The task
Would you return every entry, exactly as it is written?
-- Input material follows --
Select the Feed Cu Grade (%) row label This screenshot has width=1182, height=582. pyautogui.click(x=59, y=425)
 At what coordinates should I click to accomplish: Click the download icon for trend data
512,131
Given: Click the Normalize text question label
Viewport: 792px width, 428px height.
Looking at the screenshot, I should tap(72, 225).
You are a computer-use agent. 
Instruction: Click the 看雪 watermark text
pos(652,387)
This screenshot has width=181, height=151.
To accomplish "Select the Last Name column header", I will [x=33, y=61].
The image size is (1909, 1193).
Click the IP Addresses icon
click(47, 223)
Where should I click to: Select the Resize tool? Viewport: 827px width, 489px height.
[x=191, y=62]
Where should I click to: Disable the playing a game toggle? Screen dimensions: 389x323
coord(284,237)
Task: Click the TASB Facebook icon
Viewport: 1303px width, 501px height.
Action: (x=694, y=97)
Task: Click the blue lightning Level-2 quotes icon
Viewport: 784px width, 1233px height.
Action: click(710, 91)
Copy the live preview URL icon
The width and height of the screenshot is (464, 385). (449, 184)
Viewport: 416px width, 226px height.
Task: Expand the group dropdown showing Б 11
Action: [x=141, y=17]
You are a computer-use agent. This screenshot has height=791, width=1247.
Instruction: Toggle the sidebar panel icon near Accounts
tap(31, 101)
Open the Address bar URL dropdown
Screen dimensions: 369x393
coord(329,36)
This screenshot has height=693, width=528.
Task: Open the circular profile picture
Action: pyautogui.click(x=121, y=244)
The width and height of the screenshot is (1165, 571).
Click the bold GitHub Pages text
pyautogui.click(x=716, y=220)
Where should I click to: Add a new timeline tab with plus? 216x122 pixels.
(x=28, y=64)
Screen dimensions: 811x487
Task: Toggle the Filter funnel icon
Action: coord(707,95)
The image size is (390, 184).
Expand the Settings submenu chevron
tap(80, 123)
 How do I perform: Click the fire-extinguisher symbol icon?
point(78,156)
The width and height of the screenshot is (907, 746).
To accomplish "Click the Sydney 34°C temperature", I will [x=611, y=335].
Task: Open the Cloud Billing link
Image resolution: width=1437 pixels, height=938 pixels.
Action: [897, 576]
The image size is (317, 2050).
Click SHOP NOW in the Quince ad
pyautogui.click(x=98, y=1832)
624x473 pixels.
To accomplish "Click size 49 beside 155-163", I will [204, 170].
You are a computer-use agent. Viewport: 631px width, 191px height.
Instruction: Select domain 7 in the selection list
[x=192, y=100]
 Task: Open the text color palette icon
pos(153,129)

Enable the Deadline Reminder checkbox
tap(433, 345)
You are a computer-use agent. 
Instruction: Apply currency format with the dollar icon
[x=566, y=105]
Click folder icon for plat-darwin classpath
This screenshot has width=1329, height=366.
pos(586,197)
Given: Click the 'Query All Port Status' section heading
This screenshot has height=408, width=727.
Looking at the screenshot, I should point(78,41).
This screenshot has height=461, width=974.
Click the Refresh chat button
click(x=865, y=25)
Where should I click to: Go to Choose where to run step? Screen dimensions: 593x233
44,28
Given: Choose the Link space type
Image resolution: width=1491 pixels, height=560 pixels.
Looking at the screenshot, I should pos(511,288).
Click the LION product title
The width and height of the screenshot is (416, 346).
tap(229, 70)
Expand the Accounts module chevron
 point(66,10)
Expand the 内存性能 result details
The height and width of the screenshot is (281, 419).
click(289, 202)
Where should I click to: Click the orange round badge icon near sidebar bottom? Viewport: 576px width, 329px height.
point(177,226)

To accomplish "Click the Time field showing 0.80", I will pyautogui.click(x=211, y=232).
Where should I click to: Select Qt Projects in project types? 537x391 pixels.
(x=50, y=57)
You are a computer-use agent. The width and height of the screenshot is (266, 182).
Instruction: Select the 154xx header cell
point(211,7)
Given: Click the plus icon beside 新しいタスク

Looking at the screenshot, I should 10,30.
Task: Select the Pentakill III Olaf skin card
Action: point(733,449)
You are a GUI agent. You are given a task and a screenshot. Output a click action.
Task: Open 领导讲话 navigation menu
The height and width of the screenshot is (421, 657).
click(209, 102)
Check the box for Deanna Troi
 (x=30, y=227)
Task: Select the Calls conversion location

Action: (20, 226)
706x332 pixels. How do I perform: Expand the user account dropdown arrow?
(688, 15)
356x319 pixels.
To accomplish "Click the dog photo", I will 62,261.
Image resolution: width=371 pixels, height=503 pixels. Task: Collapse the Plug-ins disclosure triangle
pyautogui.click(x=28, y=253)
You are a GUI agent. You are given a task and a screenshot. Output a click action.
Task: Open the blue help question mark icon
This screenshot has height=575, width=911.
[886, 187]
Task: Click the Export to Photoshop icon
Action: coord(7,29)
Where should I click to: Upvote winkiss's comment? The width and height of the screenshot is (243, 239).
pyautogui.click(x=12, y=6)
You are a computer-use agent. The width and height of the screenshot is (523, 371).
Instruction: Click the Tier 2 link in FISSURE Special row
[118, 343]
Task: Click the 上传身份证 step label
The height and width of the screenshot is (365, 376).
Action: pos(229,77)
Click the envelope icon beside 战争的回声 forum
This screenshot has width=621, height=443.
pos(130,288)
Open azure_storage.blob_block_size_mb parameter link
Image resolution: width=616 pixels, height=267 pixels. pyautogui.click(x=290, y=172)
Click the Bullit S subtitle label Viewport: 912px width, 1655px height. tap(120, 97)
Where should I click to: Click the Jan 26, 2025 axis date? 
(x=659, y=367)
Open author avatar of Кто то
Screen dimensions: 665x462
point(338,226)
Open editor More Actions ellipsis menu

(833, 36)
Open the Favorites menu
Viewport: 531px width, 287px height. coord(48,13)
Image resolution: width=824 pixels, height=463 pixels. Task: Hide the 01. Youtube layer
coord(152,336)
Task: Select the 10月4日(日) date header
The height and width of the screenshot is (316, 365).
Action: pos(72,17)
-- Input material concluded --
Your response
Select the Feed Cu Grade (%) row label This screenshot has width=1182, height=582. pyautogui.click(x=59, y=425)
 At what coordinates should I click to accomplish: Click the download icon for trend data
512,131
Given: Click the Normalize text question label
Viewport: 792px width, 428px height.
Looking at the screenshot, I should tap(72, 225).
You are a computer-use agent. 
Instruction: Click the 看雪 watermark text
pos(652,387)
This screenshot has width=181, height=151.
To accomplish "Select the Last Name column header", I will [x=33, y=61].
The image size is (1909, 1193).
Click the IP Addresses icon
click(47, 223)
Where should I click to: Select the Resize tool? Viewport: 827px width, 489px height.
[x=191, y=62]
Where should I click to: Disable the playing a game toggle? Screen dimensions: 389x323
coord(284,237)
Task: Click the TASB Facebook icon
Viewport: 1303px width, 501px height.
Action: (x=694, y=97)
Task: Click the blue lightning Level-2 quotes icon
Viewport: 784px width, 1233px height.
Action: click(710, 91)
Copy the live preview URL icon
The width and height of the screenshot is (464, 385). (449, 184)
Viewport: 416px width, 226px height.
Task: Expand the group dropdown showing Б 11
Action: [x=141, y=17]
You are a computer-use agent. This screenshot has height=791, width=1247.
Instruction: Toggle the sidebar panel icon near Accounts
tap(31, 101)
Open the Address bar URL dropdown
Screen dimensions: 369x393
coord(329,36)
This screenshot has height=693, width=528.
Task: Open the circular profile picture
Action: pyautogui.click(x=121, y=244)
The width and height of the screenshot is (1165, 571).
Click the bold GitHub Pages text
pyautogui.click(x=716, y=220)
Where should I click to: Add a new timeline tab with plus? 216x122 pixels.
(x=28, y=64)
Screen dimensions: 811x487
Task: Toggle the Filter funnel icon
Action: coord(707,95)
The image size is (390, 184).
Expand the Settings submenu chevron
tap(80, 123)
 How do I perform: Click the fire-extinguisher symbol icon?
point(78,156)
The width and height of the screenshot is (907, 746).
To accomplish "Click the Sydney 34°C temperature", I will [x=611, y=335].
Task: Open the Cloud Billing link
Image resolution: width=1437 pixels, height=938 pixels.
Action: [897, 576]
The image size is (317, 2050).
Click SHOP NOW in the Quince ad
pyautogui.click(x=98, y=1832)
624x473 pixels.
To accomplish "Click size 49 beside 155-163", I will [204, 170].
You are a computer-use agent. Viewport: 631px width, 191px height.
Instruction: Select domain 7 in the selection list
[x=192, y=100]
 Task: Open the text color palette icon
pos(153,129)

Enable the Deadline Reminder checkbox
tap(433, 345)
You are a computer-use agent. 
Instruction: Apply currency format with the dollar icon
[x=566, y=105]
Click folder icon for plat-darwin classpath
This screenshot has width=1329, height=366.
pos(586,197)
Given: Click the 'Query All Port Status' section heading
This screenshot has height=408, width=727.
Looking at the screenshot, I should point(78,41).
This screenshot has height=461, width=974.
Click the Refresh chat button
click(x=865, y=25)
Where should I click to: Go to Choose where to run step? Screen dimensions: 593x233
44,28
Given: Choose the Link space type
Image resolution: width=1491 pixels, height=560 pixels.
Looking at the screenshot, I should pos(511,288).
Click the LION product title
The width and height of the screenshot is (416, 346).
tap(229, 70)
Expand the Accounts module chevron
 point(66,10)
Expand the 内存性能 result details
The height and width of the screenshot is (281, 419).
click(289, 202)
Where should I click to: Click the orange round badge icon near sidebar bottom? Viewport: 576px width, 329px height.
point(177,226)

To accomplish "Click the Time field showing 0.80", I will pyautogui.click(x=211, y=232).
Where should I click to: Select Qt Projects in project types? 537x391 pixels.
(x=50, y=57)
You are a computer-use agent. The width and height of the screenshot is (266, 182).
Instruction: Select the 154xx header cell
point(211,7)
Given: Click the plus icon beside 新しいタスク

Looking at the screenshot, I should 10,30.
Task: Select the Pentakill III Olaf skin card
Action: point(733,449)
You are a GUI agent. You are given a task and a screenshot. Output a click action.
Task: Open 领导讲话 navigation menu
The height and width of the screenshot is (421, 657).
click(209, 102)
Check the box for Deanna Troi
 (x=30, y=227)
Task: Select the Calls conversion location

Action: (20, 226)
706x332 pixels. How do I perform: Expand the user account dropdown arrow?
(688, 15)
356x319 pixels.
To accomplish "Click the dog photo", I will 62,261.
Image resolution: width=371 pixels, height=503 pixels. Task: Collapse the Plug-ins disclosure triangle
pyautogui.click(x=28, y=253)
You are a GUI agent. You are given a task and a screenshot. Output a click action.
Task: Open the blue help question mark icon
This screenshot has height=575, width=911.
[886, 187]
Task: Click the Export to Photoshop icon
Action: coord(7,29)
Where should I click to: Upvote winkiss's comment? The width and height of the screenshot is (243, 239).
pyautogui.click(x=12, y=6)
You are a computer-use agent. The width and height of the screenshot is (523, 371).
Instruction: Click the Tier 2 link in FISSURE Special row
[118, 343]
Task: Click the 上传身份证 step label
The height and width of the screenshot is (365, 376).
Action: pos(229,77)
Click the envelope icon beside 战争的回声 forum
This screenshot has width=621, height=443.
pos(130,288)
Open azure_storage.blob_block_size_mb parameter link
Image resolution: width=616 pixels, height=267 pixels. pyautogui.click(x=290, y=172)
Click the Bullit S subtitle label Viewport: 912px width, 1655px height. tap(120, 97)
Where should I click to: Click the Jan 26, 2025 axis date? 
(x=659, y=367)
Open author avatar of Кто то
Screen dimensions: 665x462
point(338,226)
Open editor More Actions ellipsis menu

(833, 36)
Open the Favorites menu
Viewport: 531px width, 287px height. coord(48,13)
Image resolution: width=824 pixels, height=463 pixels. Task: Hide the 01. Youtube layer
coord(152,336)
Task: Select the 10月4日(日) date header
The height and width of the screenshot is (316, 365).
Action: pos(72,17)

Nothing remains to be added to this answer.